I refrigerate the desserts for about 2 hours. While they chill, I gently melt the remaining speculoospasta. I pour the melted spread over the tops of the desserts, sprinkle with the reserved cookie crumbs, and refrigerate again for at least 2 more hours until fully set.

Servings and Timing

I usually divide this dessert into 4 individual glasses. The prep time is about 30 minutes, the cook time is roughly 30 minutes for melting and mixing, and the total active time is around 1 hour. I allow an additional 4 hours of chilling time for the best texture.

Storage/Reheating

I store these desserts covered in the refrigerator for up to 3 days. I don’t reheat them, as they are meant to be served chilled. I like taking them out of the fridge for about 5 minutes before serving so the layers soften slightly.

FAQs

Can I make this dessert a day ahead?

I often prepare it the day before, and I find the flavors deepen nicely overnight.

Do I need to whip the cream separately?

I don’t whip it separately for this recipe, as mixing it directly with the cream cheese gives a smooth, rich texture.

Can I use vanilla extract instead of vanille aroma?

I sometimes substitute vanilla extract or vanilla bean paste, depending on what I have.

What kind of glasses work best?

I like using clear dessert glasses so the layers are visible, but any small glass or jar works.

Can I freeze this dessert?

I don’t recommend freezing it, as the cream cheese texture can change once thawed.

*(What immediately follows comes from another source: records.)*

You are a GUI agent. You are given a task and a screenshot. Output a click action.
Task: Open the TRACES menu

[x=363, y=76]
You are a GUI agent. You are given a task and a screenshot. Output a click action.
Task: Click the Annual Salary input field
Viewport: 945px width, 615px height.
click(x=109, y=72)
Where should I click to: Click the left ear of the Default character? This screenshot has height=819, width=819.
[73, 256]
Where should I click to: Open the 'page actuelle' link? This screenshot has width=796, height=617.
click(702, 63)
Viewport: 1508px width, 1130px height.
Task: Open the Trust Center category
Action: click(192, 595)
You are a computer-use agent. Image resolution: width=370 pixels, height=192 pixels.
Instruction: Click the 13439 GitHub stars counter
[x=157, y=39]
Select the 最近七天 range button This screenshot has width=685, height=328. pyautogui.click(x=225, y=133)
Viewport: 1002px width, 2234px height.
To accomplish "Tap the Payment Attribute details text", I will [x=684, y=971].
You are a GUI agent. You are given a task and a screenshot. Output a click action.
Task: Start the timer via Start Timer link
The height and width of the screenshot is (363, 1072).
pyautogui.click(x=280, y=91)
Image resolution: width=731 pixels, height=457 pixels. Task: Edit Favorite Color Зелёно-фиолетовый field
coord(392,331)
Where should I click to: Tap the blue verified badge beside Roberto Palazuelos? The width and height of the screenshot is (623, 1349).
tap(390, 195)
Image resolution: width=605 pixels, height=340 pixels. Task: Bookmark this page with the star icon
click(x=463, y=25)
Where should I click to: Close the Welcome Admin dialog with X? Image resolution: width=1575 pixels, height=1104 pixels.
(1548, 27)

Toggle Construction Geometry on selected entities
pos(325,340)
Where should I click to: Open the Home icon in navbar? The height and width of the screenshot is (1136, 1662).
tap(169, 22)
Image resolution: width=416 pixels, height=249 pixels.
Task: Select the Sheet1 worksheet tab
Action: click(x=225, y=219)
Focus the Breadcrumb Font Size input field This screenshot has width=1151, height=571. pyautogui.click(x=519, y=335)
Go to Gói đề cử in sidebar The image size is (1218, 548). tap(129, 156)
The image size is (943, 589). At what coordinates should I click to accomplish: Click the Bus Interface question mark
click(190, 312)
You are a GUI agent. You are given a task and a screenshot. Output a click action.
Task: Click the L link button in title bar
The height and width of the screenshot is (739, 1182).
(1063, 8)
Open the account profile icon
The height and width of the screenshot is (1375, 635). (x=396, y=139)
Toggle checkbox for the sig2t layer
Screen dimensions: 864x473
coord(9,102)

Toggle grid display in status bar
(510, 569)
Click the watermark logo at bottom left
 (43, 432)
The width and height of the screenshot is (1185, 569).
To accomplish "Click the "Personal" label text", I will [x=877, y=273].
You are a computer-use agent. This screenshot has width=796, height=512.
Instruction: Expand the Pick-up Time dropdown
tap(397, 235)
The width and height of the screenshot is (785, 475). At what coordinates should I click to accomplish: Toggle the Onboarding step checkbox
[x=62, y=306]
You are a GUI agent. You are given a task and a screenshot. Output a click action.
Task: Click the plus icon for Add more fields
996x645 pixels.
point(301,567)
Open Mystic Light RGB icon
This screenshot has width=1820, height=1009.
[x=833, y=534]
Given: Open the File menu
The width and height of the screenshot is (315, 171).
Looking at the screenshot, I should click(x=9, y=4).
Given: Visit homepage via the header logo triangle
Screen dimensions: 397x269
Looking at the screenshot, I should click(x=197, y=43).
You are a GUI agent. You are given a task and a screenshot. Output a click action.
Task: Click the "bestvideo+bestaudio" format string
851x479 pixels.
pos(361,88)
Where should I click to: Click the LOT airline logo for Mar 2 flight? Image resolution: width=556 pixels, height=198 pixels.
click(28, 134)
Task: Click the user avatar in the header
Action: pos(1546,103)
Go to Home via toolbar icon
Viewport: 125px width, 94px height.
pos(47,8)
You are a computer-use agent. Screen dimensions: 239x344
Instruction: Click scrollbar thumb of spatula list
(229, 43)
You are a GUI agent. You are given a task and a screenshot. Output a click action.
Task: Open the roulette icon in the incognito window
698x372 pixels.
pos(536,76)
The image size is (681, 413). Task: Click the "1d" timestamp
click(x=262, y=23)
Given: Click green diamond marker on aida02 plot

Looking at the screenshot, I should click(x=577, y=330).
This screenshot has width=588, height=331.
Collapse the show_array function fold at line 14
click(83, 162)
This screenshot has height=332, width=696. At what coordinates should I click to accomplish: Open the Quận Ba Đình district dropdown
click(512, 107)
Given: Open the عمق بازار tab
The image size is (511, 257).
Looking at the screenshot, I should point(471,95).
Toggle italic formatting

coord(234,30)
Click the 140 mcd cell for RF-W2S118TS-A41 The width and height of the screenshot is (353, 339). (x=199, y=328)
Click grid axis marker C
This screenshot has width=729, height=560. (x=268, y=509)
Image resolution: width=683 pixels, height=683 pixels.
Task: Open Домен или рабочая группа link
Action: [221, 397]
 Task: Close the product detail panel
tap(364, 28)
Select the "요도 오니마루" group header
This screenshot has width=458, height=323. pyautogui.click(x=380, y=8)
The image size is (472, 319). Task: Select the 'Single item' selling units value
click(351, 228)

Is this dessert very sweet?

I find it sweet but balanced, especially if I don’t add extra speculoospasta beyond what’s listed.

Can I add extra layers?

I sometimes add more layers if I use taller glasses, keeping the same order of crumbs and cream.

What if my speculoospasta is too thick to pour?

I gently warm it until just melted and pourable, being careful not to overheat it.

Can I make this without a mixer?

I can mix it by hand, but I find a mixer gives a smoother and lighter result.

How do I keep the cookie upright in the glass?

I push it gently into the layers while the cream is still soft so it stays in place.

Conclusion

I think this speculoos toetje in een glaasje is the perfect no-bake dessert when I want something cozy, creamy, and impressive with minimal effort. I love how the layers come together after chilling, creating a beautifully set dessert that tastes as good as it looks.